I applaud Dr. Rosenblatt’s courage for sharing his intensely painful and personal experience. His skill as a writer is amply demonstrated in this well crafted essay. I am appalled, but unfortunately not surprised at the insensitivity demonstrated by his treating physicians. The hospital did no better, with systems designed for the convenience of those who work there, rather than those who are treated there. I think he lets both the doctors and the hospital off the hook too easily and I disagree with his suggestion that good technical care has to be delivered in an uncaring and distant way. William Carlos Williams addressed this issue far more eloquently than can I in an interview with Robert Coles:

“Why should we always be told that the alternative is between a doctor who really knows what he’s doing, even if he doesn’t have much time to be with his patients, to talk with them and be understanding of them, and a doctor who has all the time in the world for his patients, but he’s a first-class idiot, and could end up being a threat to your favorite relative’s health, even life? I’ll answer that. It’s not a question; it’s a rhetorical statement meant to rationalize callousness and egotism!”

“For crying out loud: who in hell wants a dope hanging around with a stethoscope?

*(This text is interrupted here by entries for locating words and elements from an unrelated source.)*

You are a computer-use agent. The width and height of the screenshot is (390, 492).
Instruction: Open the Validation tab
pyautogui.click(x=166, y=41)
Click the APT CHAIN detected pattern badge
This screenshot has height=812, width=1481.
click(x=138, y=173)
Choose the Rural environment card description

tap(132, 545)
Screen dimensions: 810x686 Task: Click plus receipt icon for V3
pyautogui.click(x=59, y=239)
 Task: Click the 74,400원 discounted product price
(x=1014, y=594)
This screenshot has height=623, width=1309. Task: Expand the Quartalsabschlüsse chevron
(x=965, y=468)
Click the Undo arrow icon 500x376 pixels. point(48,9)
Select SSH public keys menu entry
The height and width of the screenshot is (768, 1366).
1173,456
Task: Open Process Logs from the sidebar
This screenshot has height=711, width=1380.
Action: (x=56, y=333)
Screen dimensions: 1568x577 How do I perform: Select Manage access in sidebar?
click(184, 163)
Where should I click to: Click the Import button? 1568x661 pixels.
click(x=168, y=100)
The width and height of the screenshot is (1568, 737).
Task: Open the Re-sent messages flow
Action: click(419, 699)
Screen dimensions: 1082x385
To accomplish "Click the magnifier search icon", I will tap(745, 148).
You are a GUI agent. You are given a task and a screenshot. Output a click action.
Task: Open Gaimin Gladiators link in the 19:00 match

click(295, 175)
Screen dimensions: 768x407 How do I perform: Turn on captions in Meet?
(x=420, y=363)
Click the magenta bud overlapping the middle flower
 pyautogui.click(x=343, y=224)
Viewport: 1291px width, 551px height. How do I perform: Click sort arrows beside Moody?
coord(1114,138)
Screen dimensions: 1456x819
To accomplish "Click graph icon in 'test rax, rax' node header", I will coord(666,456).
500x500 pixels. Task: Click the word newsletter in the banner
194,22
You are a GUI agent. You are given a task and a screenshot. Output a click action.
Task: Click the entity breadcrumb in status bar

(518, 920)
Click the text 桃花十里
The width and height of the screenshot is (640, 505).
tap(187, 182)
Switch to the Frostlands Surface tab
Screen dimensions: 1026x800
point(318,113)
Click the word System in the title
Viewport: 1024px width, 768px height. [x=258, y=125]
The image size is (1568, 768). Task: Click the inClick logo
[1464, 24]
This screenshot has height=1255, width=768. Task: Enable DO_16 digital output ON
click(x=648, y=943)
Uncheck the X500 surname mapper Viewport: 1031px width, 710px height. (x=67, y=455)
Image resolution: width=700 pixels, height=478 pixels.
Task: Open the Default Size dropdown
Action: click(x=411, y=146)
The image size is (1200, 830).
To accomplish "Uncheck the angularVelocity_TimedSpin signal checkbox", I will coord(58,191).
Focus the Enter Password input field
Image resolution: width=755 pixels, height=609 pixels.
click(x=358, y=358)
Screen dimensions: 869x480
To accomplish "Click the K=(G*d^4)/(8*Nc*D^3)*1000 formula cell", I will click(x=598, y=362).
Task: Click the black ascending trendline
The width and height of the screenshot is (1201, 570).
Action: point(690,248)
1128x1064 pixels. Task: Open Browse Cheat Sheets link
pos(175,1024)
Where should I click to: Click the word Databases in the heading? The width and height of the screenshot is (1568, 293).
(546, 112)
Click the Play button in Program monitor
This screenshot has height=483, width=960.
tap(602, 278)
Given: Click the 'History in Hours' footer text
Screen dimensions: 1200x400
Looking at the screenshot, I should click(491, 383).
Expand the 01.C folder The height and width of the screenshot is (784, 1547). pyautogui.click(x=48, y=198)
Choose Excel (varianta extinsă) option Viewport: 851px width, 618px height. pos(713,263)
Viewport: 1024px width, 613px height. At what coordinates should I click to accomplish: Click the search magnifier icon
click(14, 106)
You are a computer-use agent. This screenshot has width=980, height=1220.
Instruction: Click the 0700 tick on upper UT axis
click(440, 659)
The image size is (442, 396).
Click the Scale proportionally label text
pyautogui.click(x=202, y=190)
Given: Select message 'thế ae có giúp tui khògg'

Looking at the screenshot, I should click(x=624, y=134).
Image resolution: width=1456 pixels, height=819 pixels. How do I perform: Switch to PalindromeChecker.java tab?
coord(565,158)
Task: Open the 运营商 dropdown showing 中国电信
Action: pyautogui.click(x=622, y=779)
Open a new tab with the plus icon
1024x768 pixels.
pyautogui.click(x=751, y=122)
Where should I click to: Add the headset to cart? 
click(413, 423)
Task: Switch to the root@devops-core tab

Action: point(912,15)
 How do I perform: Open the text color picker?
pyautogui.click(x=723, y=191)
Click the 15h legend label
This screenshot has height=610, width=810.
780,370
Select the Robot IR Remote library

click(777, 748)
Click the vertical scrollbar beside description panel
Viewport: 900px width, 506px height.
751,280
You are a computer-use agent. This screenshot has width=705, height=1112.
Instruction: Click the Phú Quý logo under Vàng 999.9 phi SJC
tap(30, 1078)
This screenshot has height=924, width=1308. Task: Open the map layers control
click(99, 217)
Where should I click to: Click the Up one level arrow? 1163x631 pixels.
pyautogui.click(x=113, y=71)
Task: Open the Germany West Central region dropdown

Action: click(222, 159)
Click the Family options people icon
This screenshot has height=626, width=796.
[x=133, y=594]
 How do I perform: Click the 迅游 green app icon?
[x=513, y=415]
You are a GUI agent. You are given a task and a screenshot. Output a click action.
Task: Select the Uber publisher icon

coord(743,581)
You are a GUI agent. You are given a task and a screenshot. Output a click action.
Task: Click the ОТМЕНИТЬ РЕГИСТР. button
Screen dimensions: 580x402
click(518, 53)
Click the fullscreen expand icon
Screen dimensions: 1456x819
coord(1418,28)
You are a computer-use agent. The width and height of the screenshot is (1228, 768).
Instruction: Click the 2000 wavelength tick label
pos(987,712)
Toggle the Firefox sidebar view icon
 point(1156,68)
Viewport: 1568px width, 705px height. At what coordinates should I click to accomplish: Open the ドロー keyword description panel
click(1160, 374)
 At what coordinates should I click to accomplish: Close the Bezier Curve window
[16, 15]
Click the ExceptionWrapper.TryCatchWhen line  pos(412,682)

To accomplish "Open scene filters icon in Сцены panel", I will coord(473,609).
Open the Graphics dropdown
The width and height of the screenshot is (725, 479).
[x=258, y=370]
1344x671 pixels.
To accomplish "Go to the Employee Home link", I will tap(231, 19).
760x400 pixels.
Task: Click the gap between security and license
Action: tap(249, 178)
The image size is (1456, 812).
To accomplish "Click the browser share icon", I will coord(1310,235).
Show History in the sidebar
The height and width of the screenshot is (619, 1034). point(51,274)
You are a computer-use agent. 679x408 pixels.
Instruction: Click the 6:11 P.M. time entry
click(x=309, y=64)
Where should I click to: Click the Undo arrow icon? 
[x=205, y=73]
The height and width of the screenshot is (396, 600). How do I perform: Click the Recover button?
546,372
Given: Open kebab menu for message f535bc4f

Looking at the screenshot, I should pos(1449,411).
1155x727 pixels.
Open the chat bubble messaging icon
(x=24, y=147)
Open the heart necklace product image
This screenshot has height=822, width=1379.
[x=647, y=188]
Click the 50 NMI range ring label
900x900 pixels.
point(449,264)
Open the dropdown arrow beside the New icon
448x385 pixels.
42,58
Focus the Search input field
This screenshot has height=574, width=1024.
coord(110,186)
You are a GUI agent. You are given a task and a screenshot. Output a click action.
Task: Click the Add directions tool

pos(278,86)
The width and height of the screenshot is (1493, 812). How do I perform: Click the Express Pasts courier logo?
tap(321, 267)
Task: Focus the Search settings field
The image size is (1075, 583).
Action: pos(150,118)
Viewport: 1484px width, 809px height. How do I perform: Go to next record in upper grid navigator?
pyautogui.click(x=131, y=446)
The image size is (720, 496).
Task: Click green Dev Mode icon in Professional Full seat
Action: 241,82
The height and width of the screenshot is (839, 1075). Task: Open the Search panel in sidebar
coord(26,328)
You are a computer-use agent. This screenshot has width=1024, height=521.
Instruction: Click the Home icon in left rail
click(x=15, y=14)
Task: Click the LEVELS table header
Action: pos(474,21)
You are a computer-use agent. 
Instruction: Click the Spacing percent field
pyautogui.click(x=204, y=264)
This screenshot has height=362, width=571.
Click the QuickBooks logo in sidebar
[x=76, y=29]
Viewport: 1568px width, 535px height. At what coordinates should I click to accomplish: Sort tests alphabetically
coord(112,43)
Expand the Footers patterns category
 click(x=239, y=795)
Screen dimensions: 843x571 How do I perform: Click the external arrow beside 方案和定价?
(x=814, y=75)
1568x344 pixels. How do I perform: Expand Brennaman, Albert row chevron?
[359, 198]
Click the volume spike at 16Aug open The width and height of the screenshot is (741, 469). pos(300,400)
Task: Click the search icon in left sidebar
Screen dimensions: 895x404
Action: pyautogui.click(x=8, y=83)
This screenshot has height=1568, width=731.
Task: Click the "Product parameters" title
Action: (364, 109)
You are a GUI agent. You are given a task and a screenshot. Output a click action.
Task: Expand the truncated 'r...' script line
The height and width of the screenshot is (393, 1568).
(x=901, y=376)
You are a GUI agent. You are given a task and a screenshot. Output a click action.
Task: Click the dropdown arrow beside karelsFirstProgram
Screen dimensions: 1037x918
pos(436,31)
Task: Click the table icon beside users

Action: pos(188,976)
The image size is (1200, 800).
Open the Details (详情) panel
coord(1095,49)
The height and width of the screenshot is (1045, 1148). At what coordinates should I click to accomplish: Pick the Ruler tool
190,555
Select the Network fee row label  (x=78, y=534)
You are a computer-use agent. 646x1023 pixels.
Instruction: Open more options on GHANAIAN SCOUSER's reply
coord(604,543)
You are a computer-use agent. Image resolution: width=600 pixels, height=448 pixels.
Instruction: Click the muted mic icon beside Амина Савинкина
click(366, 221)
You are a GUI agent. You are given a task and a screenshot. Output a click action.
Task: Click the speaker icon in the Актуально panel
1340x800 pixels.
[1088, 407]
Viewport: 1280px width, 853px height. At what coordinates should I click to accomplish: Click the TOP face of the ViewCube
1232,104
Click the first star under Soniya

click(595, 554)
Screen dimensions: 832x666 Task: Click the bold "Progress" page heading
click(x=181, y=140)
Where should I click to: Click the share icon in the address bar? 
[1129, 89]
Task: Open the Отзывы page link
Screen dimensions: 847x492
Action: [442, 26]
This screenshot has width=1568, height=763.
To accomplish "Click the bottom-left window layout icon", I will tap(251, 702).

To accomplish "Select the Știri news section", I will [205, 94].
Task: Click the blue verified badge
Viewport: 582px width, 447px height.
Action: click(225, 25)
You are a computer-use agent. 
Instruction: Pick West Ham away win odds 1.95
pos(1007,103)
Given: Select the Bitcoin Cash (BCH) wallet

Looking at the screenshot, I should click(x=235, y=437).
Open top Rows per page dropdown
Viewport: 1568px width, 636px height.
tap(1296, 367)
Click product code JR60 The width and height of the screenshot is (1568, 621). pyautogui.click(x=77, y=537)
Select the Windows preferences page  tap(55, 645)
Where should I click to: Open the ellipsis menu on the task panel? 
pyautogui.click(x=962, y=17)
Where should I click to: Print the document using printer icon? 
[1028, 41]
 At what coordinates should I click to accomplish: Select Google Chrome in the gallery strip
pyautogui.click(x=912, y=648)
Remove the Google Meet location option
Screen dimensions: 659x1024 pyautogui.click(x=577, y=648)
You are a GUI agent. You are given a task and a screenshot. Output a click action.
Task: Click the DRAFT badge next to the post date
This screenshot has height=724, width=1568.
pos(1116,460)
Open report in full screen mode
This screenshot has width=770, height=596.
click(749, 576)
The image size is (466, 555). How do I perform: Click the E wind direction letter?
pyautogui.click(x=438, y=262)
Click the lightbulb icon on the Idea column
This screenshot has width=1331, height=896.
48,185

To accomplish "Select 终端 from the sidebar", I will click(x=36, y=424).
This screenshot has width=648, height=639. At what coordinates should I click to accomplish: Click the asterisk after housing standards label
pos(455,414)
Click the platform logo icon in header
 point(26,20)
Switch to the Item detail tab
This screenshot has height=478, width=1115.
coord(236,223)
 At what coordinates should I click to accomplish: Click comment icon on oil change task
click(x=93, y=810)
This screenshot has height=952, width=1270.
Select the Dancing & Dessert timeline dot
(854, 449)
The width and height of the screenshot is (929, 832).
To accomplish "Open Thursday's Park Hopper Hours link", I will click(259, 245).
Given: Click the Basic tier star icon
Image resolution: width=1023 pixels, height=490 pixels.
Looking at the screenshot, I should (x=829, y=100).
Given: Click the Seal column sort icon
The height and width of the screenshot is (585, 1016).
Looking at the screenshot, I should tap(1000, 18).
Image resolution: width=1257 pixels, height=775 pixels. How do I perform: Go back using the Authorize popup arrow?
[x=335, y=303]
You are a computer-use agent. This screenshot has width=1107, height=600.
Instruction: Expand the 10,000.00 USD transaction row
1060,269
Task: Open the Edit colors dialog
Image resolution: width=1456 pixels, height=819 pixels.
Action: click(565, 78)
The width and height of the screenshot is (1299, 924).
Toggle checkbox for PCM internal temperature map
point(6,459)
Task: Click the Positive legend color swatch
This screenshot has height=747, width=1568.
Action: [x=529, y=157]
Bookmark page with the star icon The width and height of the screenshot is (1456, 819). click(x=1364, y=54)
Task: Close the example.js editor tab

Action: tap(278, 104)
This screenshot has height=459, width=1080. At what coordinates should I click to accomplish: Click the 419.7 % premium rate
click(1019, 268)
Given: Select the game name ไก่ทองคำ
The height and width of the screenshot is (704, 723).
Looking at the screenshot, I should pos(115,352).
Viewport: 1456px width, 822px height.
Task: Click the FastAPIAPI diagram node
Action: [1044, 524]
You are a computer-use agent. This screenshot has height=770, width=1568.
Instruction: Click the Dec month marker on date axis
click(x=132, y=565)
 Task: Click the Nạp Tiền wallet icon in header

But why is this dope conjured up every time some swaggering tyrant or mean, cold son-of-a bitch, who happens to have an M.D. to his name, shows up and starts bullying people? …We do battle with the Devil himself, if you want to trespass onto theological territory. So, we’re gods for others—but we know how tinny we can be, or we damn well should know. I guess the raw truth is that the worst of us don’t know: the ones who strut and prance and con themselves and everyone else into thinking they are God’s hand-picked emissary, if not chosen successor.”1

Dr. Rosenblatt deserved better care, as does every patient victimized by this tyranny of medical technocracy.

1. Coles R. The call of stories : teaching and the moral imagination. Page 109-110. Boston: Houghton Mifflin; 1989.